Esse aspecto ficou mais evidente no 1º Congresso Nacional do MST, realizado em 1985, em Curitiba, Paraná. Com o lema “Terra para quem nela trabalha e Ocupação é a única solução”, os três princípios básicos ressaltados nesse evento seriam a luta pela terra, a luta pela reforma agrária e a luta pelo socialismo. Tais princípios acompanham o MST até hoje e demostram o objetivo contundente do movimento, almejado muito mais do que a reforma agrária, que é a transformação social da sociedade para alcançar o socialismo. Essa perspectiva socialista guia a maioria das estratégias e do planejamento dos canais de comercialização nos assentamentos e nos acampamentos1. Os camponeses definiram políticas de ação que tinham na territorialização um de seus principais objetivos (FERNANDES, 2008).

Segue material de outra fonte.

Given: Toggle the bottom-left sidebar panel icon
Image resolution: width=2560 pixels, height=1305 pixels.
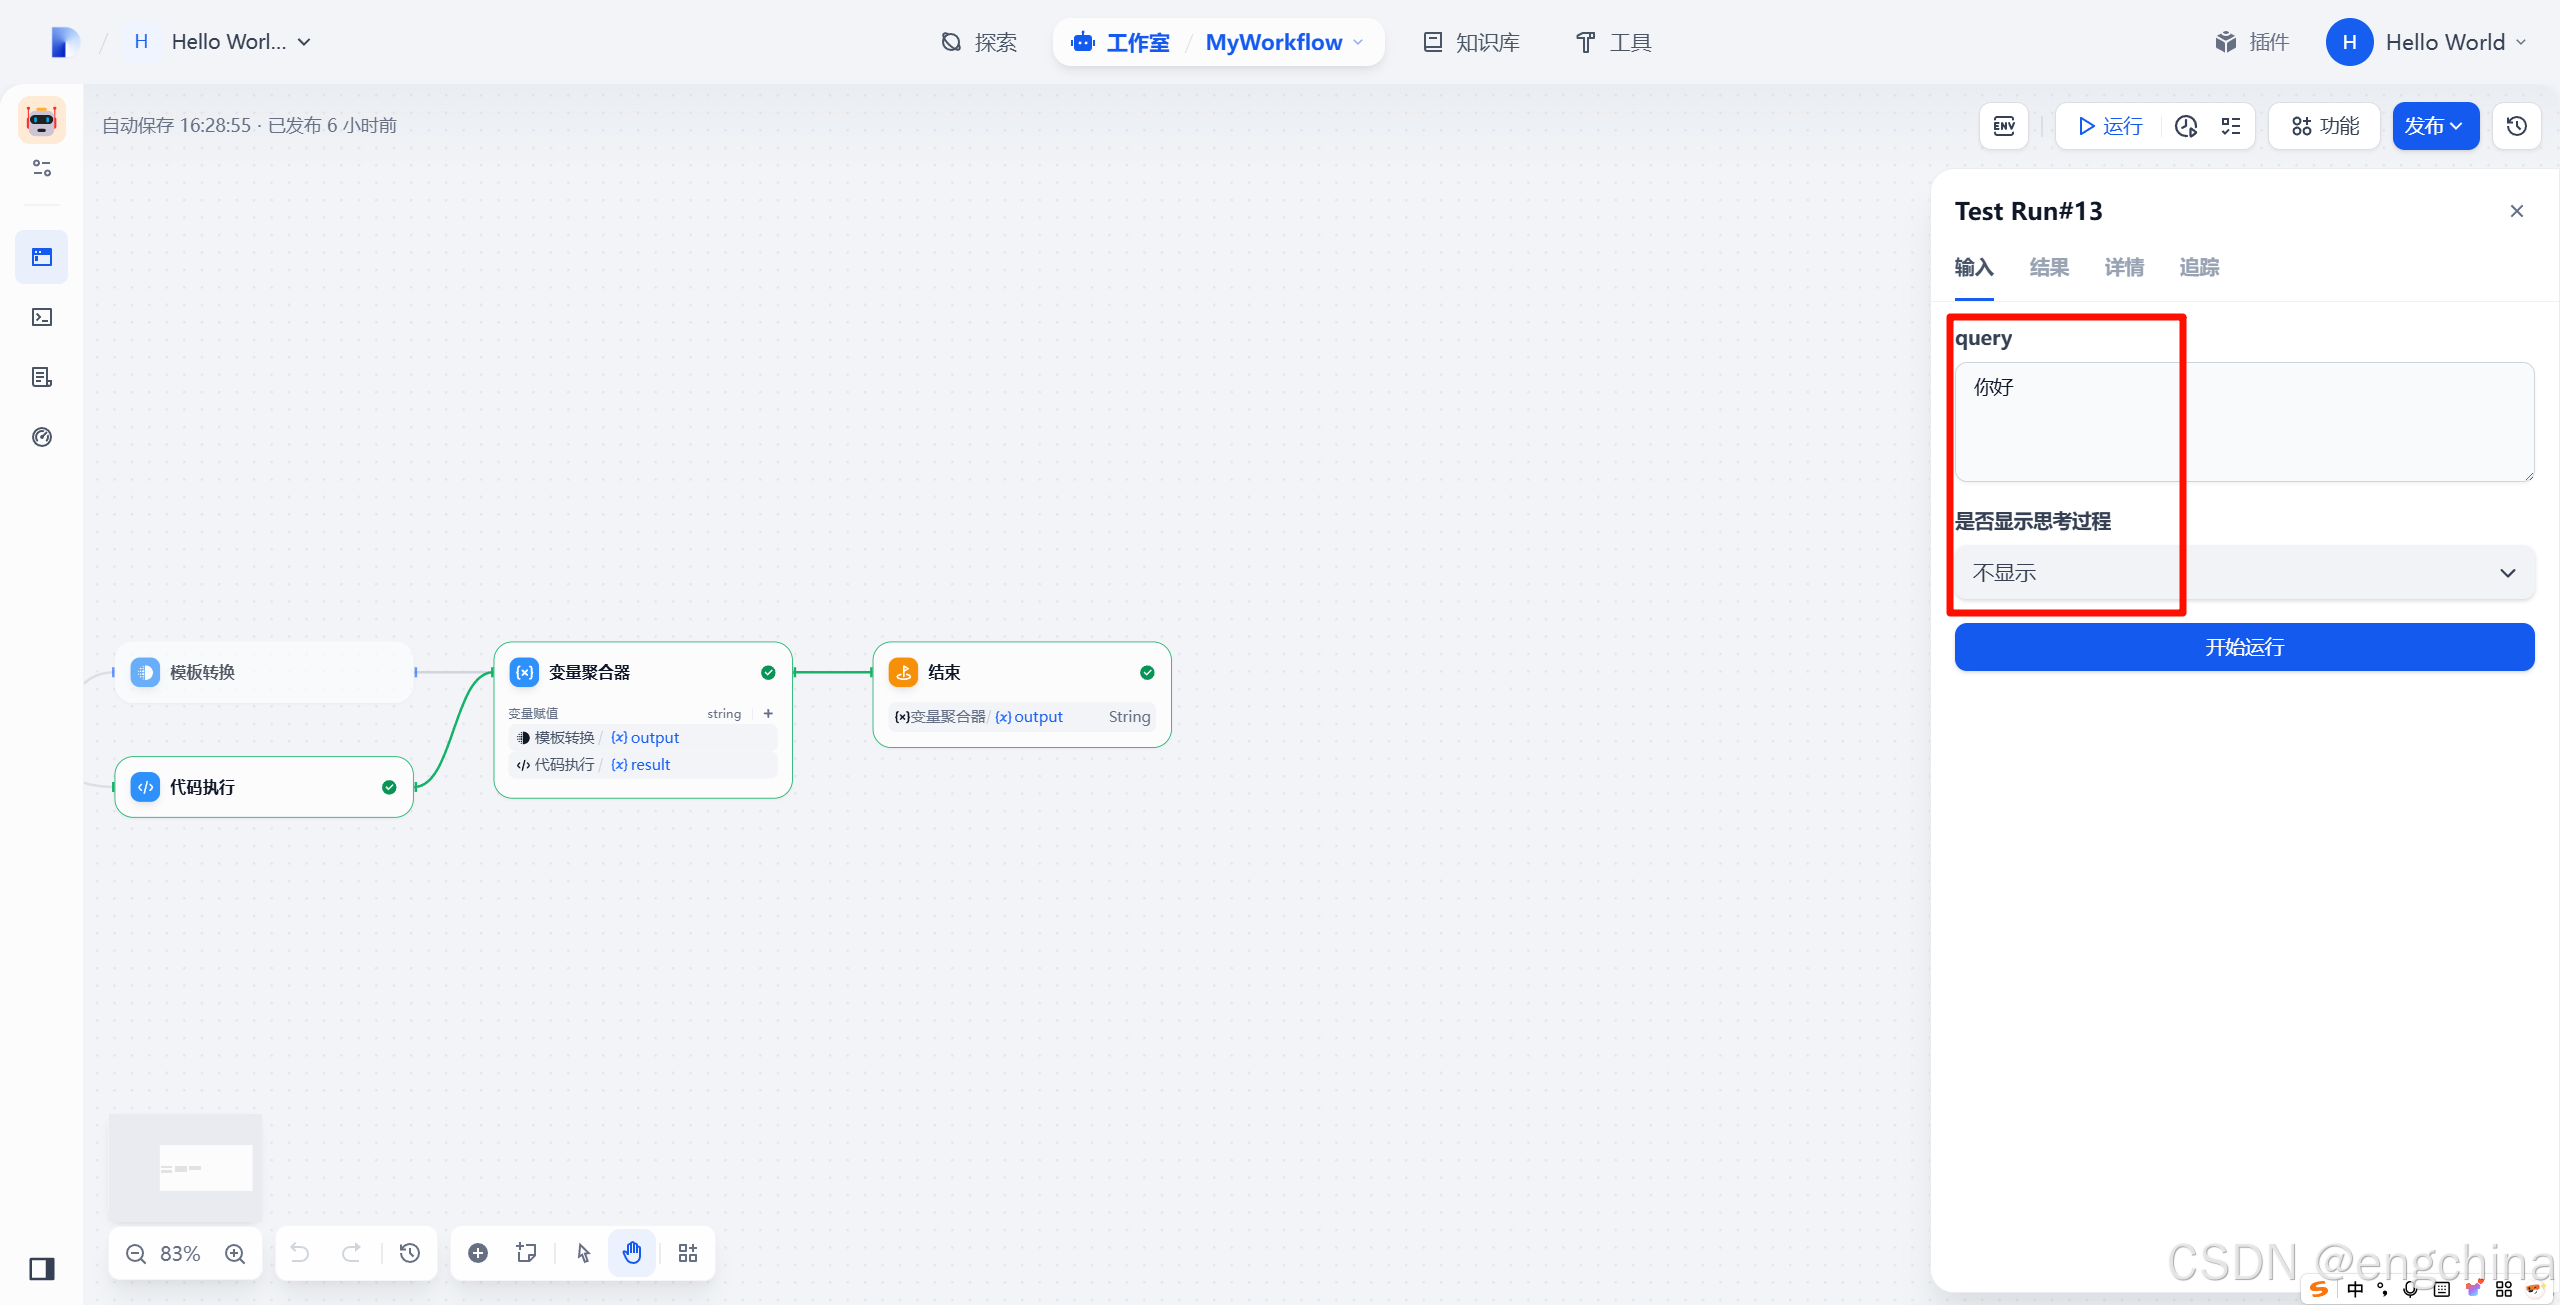Looking at the screenshot, I should [42, 1269].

Entre os anos de 1985 e meados de 1990, começaram as primeiras discussões sobre essa perspectiva. O professor Clodomir Santos de Moraes2, que atuava no Instituto de Apoio Técnico aos Países do Terceiro Mundo (IATTERMUND)3, vinculado à Organização das Nações Unidas para Alimentação e Agricultura (FAO), a partir de suas reflexões teóricas e metodológicas (de base leninista) acerca da organização camponesa e das questões de comercialização, contribuiu com os Laboratórios Organizacionais no campo e com centros de formação. De acordo com Scopinho (2007), “As experiências de cooperação/cooperativismo desenvolvidas pelo MST têm sido referidas na literatura especializada tanto pelas polêmicas que suscitam quanto pelo pioneirismo na introdução do debate” (SCOPINHO, 2007, p. 85). Iniciou-se, desse modo, o debate para a construção dos canais de comercialização e sobre quais tipos de mercados e maneiras de organizar a produção das famílias de agricultores assentados deveriam ser construídos diante das mazelas relacionadas à questão agrária brasileira.
Diante dessa configuração da luta pela reforma agrária, destaca-se a leitura do Caderno de Formação n° 11 (MST, 1986), pois marca organização e a transformação do agricultor assentado em direção à modernização da agricultura. Segundo a base teórica que alicerçava o Caderno, recomendava-se: i) “[…] a necessidade de fazer uma transição da produção de subsistência para a produção de mercadorias […]”; ii) “[…] estabelecer uma transição do camponês artesão para o operário rural […]” (BERNARDO, 2012). Essas eram duas concepções, na visão de Silva e Thé (2022), “[…] que entendiam que a produção familiar poderia ser organizada em cooperativas produtivistas, com o objetivo de inserir esta produção no circuito mercantil.” (SILVA; THÉ, 2022, p. 190). A partir disso, segundo Scopinho (2007), “[…] foram organizadas mais de 40 CPAs no país, muitas inteiramente coletivistas, verdadeiras ilhas socialistas” (SCOPINHO, 2007, p. 89).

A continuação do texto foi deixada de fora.